Seven RCTs, involving a total of 668 participants, were included in the review.
Four studies assessed the Glasgow Outcome Scale score. There was evidence of heterogeneity between the studies and no significant effect of hypothermia was found (OR 0.61, 95% CI: 0.26, 1.46, P=0.3)
Five studies assessed intracranial pressure, but only two had data available for the meta-analysis. The summary effect showed no significant effect of hypothermia (WMD -2.98, 95% CI: -7.58, 1.61, P=0.2), but there was evidence of heterogeneity.
Three studies, which were not significantly heterogeneous, reported on pneumonia and cardiac arrhythmia. There was no significant effect of hypothermia on either pneumonia (OR 2.05, 95% CI: 0.79, 5.32, P=0.14) or cardiac arrhythmia (OR 1.27, 95% CI: 0.38, 4.25, P=0.7).
Three studies assessed prothrombin time and partial thromboplastin time, of which only two provided data for statistical analysis.

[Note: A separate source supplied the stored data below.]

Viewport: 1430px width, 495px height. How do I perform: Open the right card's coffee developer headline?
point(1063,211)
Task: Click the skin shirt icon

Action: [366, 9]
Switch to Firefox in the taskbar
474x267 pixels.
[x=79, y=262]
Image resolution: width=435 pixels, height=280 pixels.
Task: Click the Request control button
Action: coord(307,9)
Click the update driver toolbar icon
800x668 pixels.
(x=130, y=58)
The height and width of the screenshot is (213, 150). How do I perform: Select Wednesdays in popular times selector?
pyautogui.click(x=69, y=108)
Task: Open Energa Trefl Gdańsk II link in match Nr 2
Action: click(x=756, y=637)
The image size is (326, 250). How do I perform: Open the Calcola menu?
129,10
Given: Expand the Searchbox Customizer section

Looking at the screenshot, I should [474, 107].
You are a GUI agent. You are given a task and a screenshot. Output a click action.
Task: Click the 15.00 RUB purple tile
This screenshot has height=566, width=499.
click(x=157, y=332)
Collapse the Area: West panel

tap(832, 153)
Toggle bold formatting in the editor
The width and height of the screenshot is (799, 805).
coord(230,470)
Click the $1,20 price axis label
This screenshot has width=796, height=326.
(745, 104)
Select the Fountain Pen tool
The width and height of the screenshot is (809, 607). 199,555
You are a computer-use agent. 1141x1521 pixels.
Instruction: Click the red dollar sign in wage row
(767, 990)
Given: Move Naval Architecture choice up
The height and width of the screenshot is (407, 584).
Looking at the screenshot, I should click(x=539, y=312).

There was no evidence of heterogeneity. There was no significant effect of hypothermia on prothrombin time (WMD 0.02, 95% CI: -0.07, 0.10, P=0.7). However, the results for partial thromboplastin time (WMD 2.22, 95% CI: 1.73, 2.71, P<0.001) favoured normothermia over hypothermia.
No evidence of publication bias was found.